Give back the records below exactly, every one, with no pictures.

START Available records

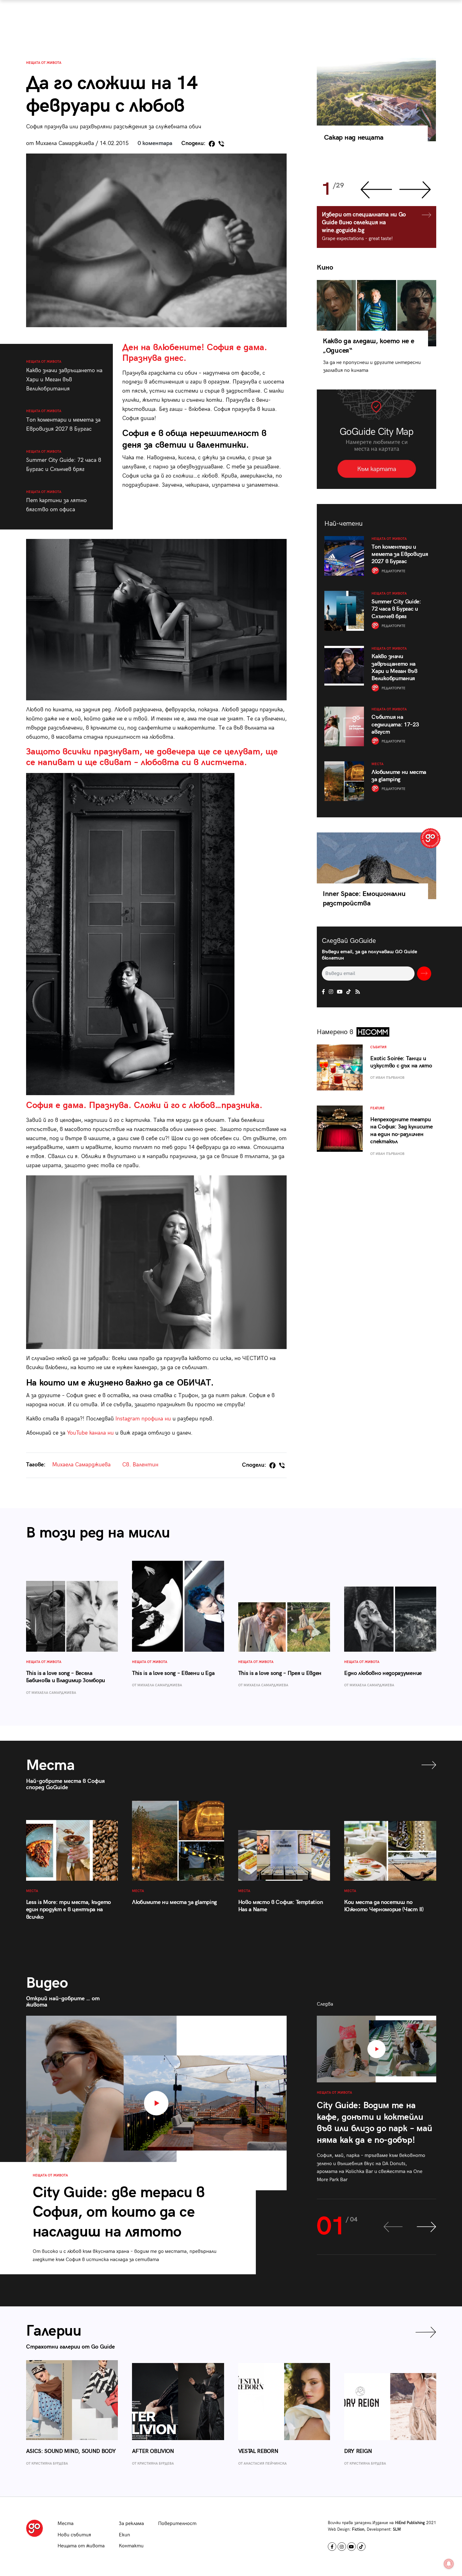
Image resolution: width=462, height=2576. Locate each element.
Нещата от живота (43, 63)
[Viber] (221, 144)
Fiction (358, 2529)
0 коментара (155, 143)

END Available records

__Result of the exercise__.
Image resolution: width=462, height=2576. Locate each element.
Нещата от живота (43, 63)
[Viber] (221, 144)
Fiction (358, 2529)
0 коментара (155, 143)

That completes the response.